**Exercise objective**
Please copy out, unchanged, the rows from the line containing "1280x665 pixels. At" through the line containing "Action: point(603,200)", including both of those lines.

— Start of The input —

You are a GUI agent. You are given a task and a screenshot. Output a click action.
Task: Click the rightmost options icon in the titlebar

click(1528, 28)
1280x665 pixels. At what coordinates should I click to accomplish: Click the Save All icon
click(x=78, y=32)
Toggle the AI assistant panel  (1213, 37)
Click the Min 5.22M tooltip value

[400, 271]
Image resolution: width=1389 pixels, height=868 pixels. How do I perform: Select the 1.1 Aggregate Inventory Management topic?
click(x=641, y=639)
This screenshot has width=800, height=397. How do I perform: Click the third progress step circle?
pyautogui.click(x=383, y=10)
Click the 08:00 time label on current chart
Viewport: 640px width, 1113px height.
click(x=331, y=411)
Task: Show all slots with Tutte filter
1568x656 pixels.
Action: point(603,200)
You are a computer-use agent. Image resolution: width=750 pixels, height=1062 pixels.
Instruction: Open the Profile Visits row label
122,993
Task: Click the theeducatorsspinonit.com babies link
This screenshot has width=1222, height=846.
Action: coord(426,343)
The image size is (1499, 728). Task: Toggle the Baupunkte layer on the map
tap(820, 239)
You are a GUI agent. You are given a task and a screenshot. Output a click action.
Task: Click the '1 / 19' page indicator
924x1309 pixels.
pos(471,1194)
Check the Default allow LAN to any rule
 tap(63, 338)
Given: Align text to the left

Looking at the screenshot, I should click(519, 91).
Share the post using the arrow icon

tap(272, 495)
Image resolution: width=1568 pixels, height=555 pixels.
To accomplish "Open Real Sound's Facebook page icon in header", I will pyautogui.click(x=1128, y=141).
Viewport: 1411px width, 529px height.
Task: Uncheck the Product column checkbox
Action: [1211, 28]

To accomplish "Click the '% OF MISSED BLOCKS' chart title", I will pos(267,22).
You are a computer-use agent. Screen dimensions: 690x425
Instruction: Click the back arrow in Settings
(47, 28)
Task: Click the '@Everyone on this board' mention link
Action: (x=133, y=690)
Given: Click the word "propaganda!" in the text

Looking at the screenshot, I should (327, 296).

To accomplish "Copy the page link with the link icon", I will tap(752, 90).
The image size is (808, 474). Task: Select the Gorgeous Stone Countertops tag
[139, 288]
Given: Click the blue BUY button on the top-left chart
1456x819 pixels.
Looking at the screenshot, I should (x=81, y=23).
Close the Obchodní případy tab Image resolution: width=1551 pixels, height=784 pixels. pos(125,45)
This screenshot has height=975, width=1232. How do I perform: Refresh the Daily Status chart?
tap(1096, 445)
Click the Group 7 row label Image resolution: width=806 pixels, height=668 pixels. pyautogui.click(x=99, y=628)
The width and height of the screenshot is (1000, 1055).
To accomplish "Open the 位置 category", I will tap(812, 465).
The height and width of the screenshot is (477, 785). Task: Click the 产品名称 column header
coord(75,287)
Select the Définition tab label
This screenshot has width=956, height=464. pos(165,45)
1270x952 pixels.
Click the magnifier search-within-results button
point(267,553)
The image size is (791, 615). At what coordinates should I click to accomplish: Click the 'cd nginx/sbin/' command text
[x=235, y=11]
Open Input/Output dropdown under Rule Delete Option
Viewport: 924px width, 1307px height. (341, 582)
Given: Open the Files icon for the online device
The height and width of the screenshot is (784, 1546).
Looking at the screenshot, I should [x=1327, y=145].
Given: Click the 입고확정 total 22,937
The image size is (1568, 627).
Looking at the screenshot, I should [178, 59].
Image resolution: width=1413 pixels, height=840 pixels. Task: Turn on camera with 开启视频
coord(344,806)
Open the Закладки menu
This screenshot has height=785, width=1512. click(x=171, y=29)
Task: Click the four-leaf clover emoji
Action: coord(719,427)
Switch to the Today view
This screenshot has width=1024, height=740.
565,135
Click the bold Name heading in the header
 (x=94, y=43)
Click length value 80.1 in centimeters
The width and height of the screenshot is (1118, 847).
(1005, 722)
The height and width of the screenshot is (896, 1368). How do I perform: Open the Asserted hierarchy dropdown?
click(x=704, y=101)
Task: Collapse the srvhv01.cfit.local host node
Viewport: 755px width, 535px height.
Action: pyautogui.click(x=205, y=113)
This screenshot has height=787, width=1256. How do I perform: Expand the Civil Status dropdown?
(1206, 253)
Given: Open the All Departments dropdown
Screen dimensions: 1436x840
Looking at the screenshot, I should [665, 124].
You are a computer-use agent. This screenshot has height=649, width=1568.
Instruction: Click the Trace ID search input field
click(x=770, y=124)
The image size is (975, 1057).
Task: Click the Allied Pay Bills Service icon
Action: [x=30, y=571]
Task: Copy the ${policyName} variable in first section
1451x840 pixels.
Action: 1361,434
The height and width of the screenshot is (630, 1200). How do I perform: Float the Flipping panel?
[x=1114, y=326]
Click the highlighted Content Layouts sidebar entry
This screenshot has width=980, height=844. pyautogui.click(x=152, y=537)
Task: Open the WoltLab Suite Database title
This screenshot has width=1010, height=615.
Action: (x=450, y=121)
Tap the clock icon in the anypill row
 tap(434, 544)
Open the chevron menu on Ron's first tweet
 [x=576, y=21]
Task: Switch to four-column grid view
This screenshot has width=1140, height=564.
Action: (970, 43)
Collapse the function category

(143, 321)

— End of The input —

**Answer to the exercise**
1280x665 pixels. At what coordinates should I click to accomplish: Click the Save All icon
click(x=78, y=32)
Toggle the AI assistant panel  (1213, 37)
Click the Min 5.22M tooltip value

[400, 271]
Image resolution: width=1389 pixels, height=868 pixels. How do I perform: Select the 1.1 Aggregate Inventory Management topic?
click(x=641, y=639)
This screenshot has width=800, height=397. How do I perform: Click the third progress step circle?
pyautogui.click(x=383, y=10)
Click the 08:00 time label on current chart
Viewport: 640px width, 1113px height.
click(x=331, y=411)
Task: Show all slots with Tutte filter
1568x656 pixels.
Action: point(603,200)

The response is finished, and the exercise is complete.